To do:
- a) Please answer these questions about the post on Sia:
(i) What three kinds of communication does the WhatsApp integration allow?
(ii) What kind of transcriptions does Sia also support?
(iii) Which side project powers Sia's answers to image input?
- b) Write the next few sentences of the post on Sia, picking up after its final line.

Text section:
--- --- ---
I wanted to demonstrate some of their capabilities by integrating them into WhatsApp to allow multimodal (text, audio, and image) communication.
Adding voice transcription support can do wonders for the accessibility of these language models (my mom can attest to that). And giving them personas to emulate can be a game changer for areas like counselling and teaching.
Sia also supports multilingual transcriptions, allowing speakers from any part of the world to interact with Sia with ease.
LLMs can emulate Einstein or any other personality and can help children learn better by directly asking the persona the question, making for a more personal learning experience.
They can also provide better emotional support than counsellors or psychologists, as they offer a judgement-free zone for people to express themselves.
Sia can also answer questions based on image input. This functionality is powered by another side project of mine, Pixquery (pixquery)
In this tech demo, I've just scratched the surface of what LLMs like SIA are capable of.
--- --- ---
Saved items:
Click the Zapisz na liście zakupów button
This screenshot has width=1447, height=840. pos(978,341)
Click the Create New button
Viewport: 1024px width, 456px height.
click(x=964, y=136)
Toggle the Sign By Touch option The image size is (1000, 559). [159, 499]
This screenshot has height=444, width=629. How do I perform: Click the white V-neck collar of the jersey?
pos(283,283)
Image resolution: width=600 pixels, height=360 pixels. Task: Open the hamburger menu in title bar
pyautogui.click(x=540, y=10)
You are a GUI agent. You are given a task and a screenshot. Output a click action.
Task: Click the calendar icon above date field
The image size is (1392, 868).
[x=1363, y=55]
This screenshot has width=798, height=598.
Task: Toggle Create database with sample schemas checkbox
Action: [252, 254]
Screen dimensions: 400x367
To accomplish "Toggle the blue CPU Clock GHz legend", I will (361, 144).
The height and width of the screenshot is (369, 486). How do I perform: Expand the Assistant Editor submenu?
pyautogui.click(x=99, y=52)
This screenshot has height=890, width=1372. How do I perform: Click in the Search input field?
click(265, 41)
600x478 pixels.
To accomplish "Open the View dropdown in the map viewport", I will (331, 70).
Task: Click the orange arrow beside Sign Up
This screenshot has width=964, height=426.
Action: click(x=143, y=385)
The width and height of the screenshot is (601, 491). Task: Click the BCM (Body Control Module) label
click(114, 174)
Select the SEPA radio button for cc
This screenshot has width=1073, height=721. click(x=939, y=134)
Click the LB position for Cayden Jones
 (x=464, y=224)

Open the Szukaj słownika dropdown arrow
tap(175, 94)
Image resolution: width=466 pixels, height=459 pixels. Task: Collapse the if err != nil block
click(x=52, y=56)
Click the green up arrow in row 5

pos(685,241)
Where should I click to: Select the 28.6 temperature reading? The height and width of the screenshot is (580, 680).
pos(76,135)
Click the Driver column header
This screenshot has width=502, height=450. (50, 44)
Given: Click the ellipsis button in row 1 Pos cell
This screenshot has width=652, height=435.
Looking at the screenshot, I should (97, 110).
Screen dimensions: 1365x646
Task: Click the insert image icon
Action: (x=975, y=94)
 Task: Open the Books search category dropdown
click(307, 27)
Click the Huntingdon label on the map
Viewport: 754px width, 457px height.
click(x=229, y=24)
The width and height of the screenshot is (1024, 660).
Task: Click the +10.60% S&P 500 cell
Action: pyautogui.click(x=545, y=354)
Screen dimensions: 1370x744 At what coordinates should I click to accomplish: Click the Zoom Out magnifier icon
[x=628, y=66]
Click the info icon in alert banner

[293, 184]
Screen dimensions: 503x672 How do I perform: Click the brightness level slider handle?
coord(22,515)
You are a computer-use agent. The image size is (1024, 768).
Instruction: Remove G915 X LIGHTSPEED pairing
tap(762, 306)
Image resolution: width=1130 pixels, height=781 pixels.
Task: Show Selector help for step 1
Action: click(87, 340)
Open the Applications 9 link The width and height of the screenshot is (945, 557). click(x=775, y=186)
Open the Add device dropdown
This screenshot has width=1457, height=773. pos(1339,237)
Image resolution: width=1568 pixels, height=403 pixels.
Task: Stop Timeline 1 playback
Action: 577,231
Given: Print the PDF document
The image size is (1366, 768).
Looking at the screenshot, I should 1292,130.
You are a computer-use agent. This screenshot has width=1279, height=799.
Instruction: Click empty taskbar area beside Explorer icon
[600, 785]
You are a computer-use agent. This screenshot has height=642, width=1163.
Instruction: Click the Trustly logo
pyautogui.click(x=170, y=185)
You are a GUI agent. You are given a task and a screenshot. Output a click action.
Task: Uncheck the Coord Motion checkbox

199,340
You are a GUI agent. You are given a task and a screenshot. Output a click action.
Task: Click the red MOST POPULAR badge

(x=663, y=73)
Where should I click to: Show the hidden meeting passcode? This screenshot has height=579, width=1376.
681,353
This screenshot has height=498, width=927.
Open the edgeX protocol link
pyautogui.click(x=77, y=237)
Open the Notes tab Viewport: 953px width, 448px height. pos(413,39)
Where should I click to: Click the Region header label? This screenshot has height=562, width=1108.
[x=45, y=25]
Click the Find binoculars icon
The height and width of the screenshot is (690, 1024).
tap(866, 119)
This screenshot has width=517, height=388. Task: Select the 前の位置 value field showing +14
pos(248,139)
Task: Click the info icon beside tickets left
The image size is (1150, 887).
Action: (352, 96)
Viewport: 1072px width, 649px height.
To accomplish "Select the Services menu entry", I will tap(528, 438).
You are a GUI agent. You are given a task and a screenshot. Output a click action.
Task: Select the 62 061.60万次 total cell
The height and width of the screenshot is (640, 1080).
--- --- ---
Answers to the exercises:
- a)
(i) Text, audio, and image
(ii) Multilingual transcriptions
(iii) Pixquery

- b)
Future additions to this project could be:
Two-way audio support (currently, you can talk to Sia via audio messages, but v2 will support two-way audio communication and make it feel like you are on a call with Sia).
Web browsing and extension support This will allow Sia to communicate with other services on your phone, like Gmail or YouTube. Web browsing will also help Sia fetch the latest information from the web, so the knowledge cut-off limitation will be gone.
WhatsApp business API is an expensive mess. Finding a good unofficial GoLang implemetation and modifying the source code for my use case took a lot of time. (>day) (thanks to the repo maintianer for helping me understand the whatsapp protocall).
Reducing the latency between the spoken voice message and the GPT reply back was challenge.
Making sure the personas don't trigger the openAI safety filters was a hit and trial.
Writing database layer using redis to help Sia remember the conversation context was a chore but copilot made it a lil bit easier. 😅
Pushing this to cloud took time as docker mysteriously stopped working on my laptop.